--- Information provided Enclosed Below ---

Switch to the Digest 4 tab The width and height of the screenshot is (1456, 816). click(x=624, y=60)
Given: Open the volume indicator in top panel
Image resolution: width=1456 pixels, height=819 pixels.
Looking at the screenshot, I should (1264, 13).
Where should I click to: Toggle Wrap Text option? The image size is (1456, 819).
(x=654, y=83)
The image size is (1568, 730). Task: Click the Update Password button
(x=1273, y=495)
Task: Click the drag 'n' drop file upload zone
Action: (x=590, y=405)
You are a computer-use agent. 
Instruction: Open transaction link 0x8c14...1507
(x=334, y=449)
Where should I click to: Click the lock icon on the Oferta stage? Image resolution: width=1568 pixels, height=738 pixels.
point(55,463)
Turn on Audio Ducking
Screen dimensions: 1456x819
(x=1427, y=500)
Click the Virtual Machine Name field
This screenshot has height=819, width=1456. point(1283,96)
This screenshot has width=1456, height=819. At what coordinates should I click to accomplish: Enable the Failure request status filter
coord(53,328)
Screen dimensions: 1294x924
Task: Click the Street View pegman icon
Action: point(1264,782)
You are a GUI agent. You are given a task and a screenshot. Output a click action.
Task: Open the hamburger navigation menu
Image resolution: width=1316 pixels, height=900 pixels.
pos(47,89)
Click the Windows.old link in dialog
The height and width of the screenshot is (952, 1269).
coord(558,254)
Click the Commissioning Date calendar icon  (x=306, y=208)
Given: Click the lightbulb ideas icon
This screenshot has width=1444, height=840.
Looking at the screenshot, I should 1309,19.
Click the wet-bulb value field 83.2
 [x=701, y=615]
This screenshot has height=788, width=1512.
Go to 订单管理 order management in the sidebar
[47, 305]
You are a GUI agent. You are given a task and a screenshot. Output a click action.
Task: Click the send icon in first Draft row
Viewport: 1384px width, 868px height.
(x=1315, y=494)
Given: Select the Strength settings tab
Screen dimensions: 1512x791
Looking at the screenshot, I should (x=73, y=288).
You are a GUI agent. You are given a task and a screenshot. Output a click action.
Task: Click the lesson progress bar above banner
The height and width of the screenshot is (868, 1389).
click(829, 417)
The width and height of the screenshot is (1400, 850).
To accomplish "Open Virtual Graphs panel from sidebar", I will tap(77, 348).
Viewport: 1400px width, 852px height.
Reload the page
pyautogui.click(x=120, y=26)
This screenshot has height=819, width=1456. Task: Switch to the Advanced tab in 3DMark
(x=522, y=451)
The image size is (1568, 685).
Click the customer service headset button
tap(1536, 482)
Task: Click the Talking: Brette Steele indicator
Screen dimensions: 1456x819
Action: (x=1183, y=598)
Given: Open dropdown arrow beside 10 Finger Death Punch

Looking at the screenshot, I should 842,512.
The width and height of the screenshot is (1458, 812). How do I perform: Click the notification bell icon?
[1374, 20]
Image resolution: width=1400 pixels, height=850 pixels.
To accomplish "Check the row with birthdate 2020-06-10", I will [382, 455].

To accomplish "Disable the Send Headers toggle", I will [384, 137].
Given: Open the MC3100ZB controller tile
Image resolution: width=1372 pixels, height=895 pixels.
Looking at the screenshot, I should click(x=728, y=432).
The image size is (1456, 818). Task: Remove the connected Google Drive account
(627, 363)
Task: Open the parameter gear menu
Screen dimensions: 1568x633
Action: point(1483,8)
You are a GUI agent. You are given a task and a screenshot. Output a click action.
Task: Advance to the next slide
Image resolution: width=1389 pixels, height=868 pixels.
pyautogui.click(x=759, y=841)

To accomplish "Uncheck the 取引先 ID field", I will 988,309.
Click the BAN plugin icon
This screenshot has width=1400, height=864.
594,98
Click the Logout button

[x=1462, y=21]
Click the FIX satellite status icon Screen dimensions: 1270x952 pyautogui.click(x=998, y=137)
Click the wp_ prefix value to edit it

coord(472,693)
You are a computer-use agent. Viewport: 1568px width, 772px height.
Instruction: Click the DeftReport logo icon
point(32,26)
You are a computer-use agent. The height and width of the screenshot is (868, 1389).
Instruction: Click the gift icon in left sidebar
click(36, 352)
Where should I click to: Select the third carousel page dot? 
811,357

--- End of Enclosed Information provided ---

• [Exercise directions]:
Across the records above, show each line containing the word "computer".

• [The completed task]:
You are a computer-use agent. 
You are a computer-use agent. Viewport: 1568px width, 772px height.
You are a computer-use agent. The height and width of the screenshot is (868, 1389).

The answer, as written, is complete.